Never-Neverland
On the floor of the grimiest hotel of London lay a girl, a young woman, who was allowing her imagination to free her once more. It was a drug for her, the ability to break free and let go of the pain she was holding and paint herself a picture in her mind. It didn't matter how she had become the muddy girl on the floor, it didn't matter that she was an orphan with no family; all that mattered was the expanding fantasy in her mind.
There was one story she always went back to, the story of Peter Pan. And she was always Wendy, except, at the end of the story she stayed with Peter, with the boy she had given her heart to. He always appeared on her windowsill, on a windy midsummer night, looking like the dashing hero. Clothed in billowing green pants that hung low on his hips, she couldn't deal with tights, and a loose gypsy style shirt that would be blown about by the wind. He was the melting pot of all her favorite things, sometimes he was more pirate looking that gypsy, sometimes he was more bardic that gypsy, but he always looked heroic, her savior.
And he always hated Wendy, because she hated Wendy, what kind of a name was Wendy anyway? The name sounded weak, and Cara would have nothing to do with weak girls. She hated Wendy for breaking Pan's heart. How could she leave him, he was perfect. He didn't want to grow up, he wanted nothing to do with the responsibilities of an adult, the responsibilities she'd had far too much of. She believed that only a very cruel person could have left him. It didn't matter to her that he didn't know what love was, that Wendy should have stayed and taught him. And Cara had a superstition that he did know what love was. She knew in her heart that Peter loved Neverland, and would do anything to keep it safe, even not growing up. She thought if he could love a place that much he could learn to love her that way, she would just have to stick around longer than Wendy.
What Cara didn't realize was that her version of love, and Peters, would be very different. Cara thought love was fast, love was passionate, love was fierce, love was shocking and exciting. Peter had grown a little, and he had learned to understand that love was patient, love was deep care, love was passionate, but it was also quiet, love was fierce, but also gentle, love was a multitude of opposites things, but most of all, love was love, the deep kind that roots in your soul and makes you willing to die for the person you love. He understood that what he had had with Wendy was an infatuation, but he had grown, and what he felt for this grimy girl, was love of the purest kind.
Which is why he stopped to tap on her window that midsummer's eve. Cara looked up and gasped, there was a boy on her window, an odd looking boy who appeared to be dressed for a costume party, dressed to go as Peter Pan. She got up and opened the widow.
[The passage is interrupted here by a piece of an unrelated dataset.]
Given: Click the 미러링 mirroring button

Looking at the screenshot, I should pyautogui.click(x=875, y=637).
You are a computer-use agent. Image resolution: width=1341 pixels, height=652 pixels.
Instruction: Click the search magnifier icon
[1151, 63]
He climbed into her room and stood there, looking, Peter Pan-ish.
"Hello," he said with a wide grin. "I'm Peter, Peter Pan." She stared at him, he was much different than she had imagined, he was older, she had pictured him ten or twelve, but this boy looked almost sixteen. He was tall, dashing, and a little dirty. To her he was amazing, her hero, her ray of sunshine in s dark and trashy world.
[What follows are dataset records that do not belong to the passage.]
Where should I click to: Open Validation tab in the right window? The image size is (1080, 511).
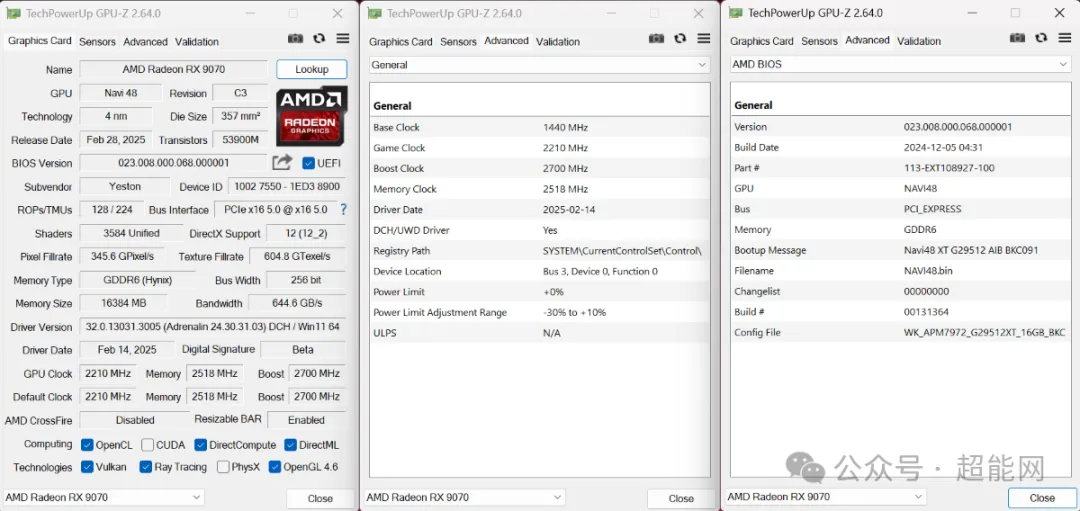tap(918, 42)
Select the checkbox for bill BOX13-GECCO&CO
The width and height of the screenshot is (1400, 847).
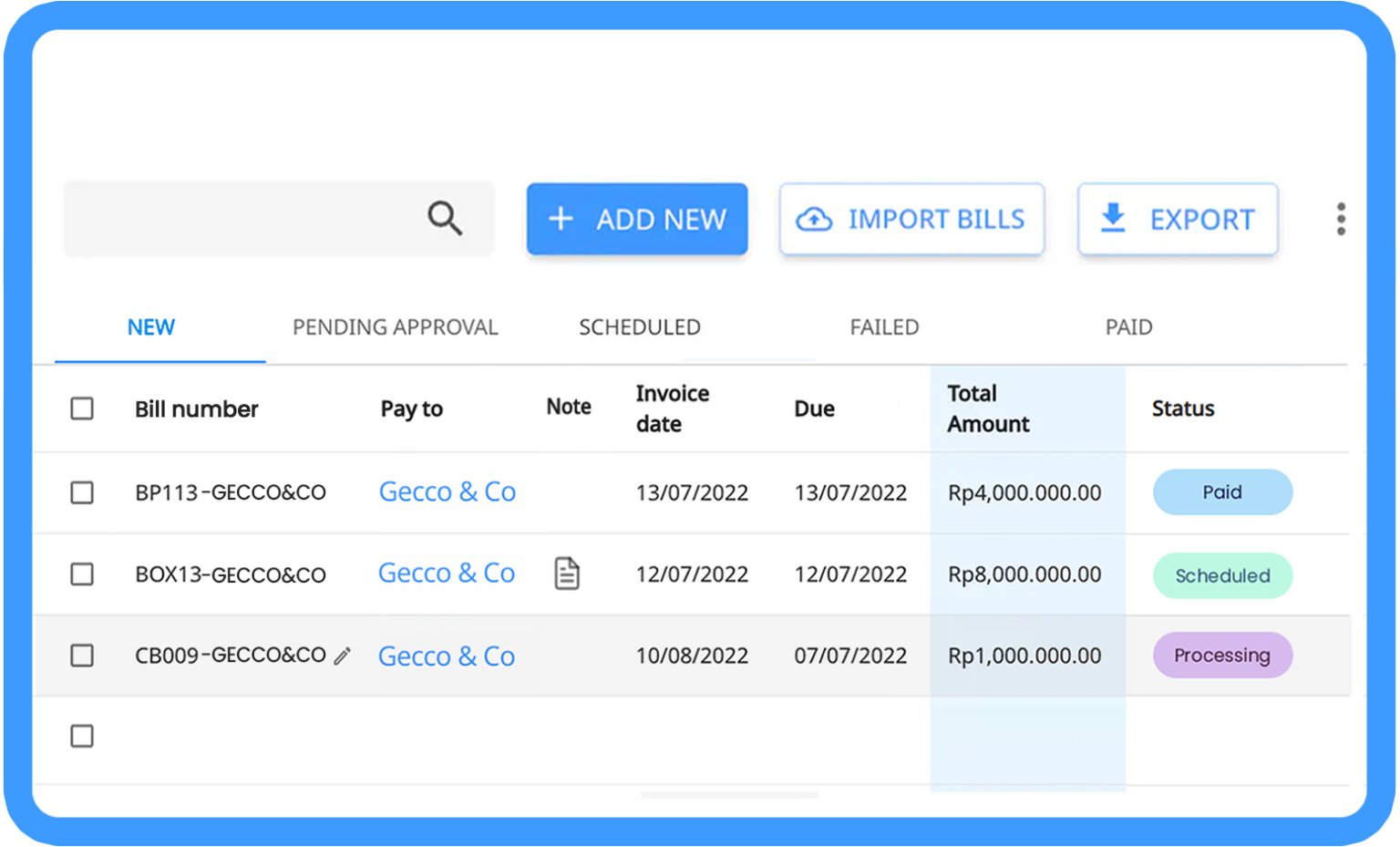click(x=82, y=574)
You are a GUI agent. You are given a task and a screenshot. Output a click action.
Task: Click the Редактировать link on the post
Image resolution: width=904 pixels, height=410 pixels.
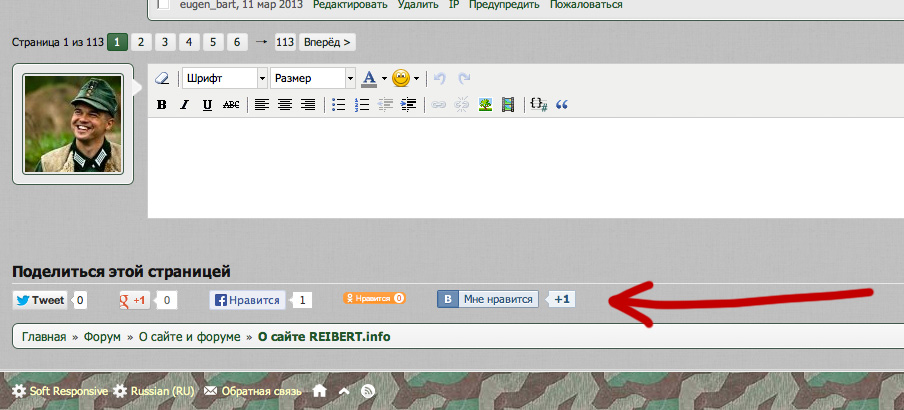tap(350, 5)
"Cara," she said, still in awe, Peter Pan was in her room. In her room, standing there looking like a storybook character, she smiled, he was a storybook character.
"I know," He said before leaning forward and grabbing her hand. "Come away with me," he whispered, exactly how she'd known he would. "Come away with me to Neverland." And so she did, she took his hand and leapt out of her window, never to look back, never to despair, and never to grow up.